36 percent of Americans say New Orleans has mostly recovered from the effects of Hurricane Katrina, but 51 percent don't think it has. These views are similar to what they were in 2010, five years after Hurricane Katrina hit.
Southerners are more likely than those living in other regions of the country to say New Orleans has mostly recovered.
Still, Americans have a positive view of New Orleans overall. 64 percent say they have a good image of the city, a dip from a few years ago, but a 15-point increase from August 2006, just a year after Katrina made landfall. Men, women, and Americans of all age groups have a positive opinion of New Orleans, but the city is more popular with younger Americans than with those who are older.
As New Orleans prepares to host the Super Bowl this year, 71 percent of Americans are optimistic about the city's future.
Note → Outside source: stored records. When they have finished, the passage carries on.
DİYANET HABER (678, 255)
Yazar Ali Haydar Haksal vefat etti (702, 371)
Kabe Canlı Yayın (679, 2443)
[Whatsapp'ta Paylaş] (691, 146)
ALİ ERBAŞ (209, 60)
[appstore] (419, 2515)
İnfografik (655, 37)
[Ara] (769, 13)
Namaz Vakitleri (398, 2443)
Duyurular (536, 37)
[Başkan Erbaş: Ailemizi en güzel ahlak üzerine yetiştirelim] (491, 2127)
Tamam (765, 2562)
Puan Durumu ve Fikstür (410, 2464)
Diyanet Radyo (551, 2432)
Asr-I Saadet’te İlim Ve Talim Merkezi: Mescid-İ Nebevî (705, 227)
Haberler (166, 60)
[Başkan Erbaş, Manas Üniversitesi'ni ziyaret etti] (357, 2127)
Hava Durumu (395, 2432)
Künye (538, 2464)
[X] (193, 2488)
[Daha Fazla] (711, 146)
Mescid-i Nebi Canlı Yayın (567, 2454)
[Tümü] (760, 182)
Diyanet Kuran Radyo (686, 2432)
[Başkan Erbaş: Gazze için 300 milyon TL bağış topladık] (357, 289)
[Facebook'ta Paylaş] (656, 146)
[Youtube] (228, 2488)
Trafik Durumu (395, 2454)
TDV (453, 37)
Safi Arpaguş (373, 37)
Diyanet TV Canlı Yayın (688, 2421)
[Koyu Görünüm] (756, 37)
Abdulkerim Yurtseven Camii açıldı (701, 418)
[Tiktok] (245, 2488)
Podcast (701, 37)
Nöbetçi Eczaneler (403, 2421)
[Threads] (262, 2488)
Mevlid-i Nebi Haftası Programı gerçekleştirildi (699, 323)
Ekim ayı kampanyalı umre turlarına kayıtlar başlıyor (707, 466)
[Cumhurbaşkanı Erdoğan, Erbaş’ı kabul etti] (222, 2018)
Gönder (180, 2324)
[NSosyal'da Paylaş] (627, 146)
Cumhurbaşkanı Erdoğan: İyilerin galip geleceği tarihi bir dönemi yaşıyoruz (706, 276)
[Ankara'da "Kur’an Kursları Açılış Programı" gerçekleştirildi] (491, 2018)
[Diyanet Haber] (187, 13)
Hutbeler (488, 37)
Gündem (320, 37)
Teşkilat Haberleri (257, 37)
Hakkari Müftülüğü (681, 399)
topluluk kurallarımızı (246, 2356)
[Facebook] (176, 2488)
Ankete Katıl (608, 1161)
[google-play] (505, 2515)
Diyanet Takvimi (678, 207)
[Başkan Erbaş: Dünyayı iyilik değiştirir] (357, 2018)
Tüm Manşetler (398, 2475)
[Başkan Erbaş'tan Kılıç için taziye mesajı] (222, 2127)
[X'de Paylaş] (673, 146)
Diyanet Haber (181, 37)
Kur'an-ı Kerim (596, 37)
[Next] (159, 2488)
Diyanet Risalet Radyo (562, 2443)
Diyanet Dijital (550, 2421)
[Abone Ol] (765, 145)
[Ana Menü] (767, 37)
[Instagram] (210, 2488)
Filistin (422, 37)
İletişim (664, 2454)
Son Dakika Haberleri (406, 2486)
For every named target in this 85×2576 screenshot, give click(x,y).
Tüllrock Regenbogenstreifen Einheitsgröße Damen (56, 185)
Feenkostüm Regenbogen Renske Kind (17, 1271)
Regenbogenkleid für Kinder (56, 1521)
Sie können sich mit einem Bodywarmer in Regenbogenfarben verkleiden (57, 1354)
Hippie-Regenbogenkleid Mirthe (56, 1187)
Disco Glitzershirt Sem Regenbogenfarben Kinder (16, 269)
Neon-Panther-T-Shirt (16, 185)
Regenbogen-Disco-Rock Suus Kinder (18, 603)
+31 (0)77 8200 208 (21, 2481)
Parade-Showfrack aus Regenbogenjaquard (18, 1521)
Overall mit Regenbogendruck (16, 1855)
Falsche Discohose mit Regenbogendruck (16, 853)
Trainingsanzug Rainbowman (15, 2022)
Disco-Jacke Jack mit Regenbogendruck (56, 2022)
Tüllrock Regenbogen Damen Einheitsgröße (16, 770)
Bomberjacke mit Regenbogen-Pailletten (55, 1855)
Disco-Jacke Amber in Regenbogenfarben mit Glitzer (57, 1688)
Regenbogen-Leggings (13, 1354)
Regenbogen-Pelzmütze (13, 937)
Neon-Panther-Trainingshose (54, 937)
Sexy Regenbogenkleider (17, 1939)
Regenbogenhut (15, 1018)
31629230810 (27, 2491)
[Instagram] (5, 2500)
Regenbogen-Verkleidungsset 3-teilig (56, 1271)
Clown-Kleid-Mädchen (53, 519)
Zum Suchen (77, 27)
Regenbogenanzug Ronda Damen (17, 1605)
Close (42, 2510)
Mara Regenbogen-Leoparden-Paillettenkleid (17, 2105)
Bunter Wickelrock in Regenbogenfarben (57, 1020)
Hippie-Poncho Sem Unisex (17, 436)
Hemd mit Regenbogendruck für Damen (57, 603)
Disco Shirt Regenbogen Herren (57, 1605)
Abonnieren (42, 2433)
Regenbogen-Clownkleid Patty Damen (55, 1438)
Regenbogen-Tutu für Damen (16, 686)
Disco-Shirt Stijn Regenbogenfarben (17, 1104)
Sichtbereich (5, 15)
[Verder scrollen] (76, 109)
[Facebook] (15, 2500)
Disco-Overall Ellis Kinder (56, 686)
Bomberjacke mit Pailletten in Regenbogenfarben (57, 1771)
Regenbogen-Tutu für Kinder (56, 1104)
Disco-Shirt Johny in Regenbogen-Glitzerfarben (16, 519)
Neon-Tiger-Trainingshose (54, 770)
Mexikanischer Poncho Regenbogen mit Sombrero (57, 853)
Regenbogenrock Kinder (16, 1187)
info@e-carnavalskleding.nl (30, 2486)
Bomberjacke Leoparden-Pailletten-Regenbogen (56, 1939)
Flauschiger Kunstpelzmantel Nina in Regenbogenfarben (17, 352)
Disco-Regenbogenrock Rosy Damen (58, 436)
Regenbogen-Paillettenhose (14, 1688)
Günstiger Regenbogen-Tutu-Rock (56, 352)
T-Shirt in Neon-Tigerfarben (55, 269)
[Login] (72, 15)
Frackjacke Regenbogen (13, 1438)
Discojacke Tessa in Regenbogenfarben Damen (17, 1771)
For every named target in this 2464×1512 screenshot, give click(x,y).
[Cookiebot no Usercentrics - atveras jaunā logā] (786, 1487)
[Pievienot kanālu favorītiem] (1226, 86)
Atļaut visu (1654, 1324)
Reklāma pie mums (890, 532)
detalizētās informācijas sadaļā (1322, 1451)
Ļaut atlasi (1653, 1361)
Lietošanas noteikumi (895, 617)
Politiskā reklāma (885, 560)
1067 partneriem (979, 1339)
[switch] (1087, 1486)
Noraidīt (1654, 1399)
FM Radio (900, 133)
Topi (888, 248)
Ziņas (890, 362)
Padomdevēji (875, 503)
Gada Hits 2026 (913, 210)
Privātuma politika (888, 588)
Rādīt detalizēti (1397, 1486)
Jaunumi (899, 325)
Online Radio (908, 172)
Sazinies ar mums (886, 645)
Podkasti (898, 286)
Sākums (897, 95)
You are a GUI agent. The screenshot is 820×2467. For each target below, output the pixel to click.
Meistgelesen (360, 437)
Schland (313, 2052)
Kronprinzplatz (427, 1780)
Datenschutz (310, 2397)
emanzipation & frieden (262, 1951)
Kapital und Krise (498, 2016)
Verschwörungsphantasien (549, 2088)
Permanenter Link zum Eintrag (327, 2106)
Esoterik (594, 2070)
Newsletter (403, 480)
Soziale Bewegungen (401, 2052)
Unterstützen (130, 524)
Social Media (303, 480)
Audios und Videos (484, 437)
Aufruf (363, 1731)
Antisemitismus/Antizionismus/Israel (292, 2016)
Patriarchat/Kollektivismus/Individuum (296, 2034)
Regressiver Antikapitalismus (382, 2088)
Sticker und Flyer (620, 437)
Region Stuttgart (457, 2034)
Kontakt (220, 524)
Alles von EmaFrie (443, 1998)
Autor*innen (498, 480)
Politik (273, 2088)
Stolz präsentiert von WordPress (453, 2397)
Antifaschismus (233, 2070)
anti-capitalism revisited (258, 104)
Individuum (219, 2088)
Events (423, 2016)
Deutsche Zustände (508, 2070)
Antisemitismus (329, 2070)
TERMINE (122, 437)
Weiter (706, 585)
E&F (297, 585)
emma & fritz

Even those who do not think New Orleans has recovered from the effects of Hurricane Katrina feel good about the city's future.
Among Americans who have visited New Orleans (34% in this poll), 68% have a good image of the city and 73 percent are optimistic about its future.
For full poll results, see next page
This poll was conducted by telephone from January 24-27, 2013 among 1,052 adults nationwide. Phone numbers were dialed from samples of both standard land-line and cell phones. The error due to sampling for results based on the entire sample could be plus or minus three percentage points. The error for subgroups may be higher. This poll release conforms to the Standards of Disclosure of the National Council on Public Polls.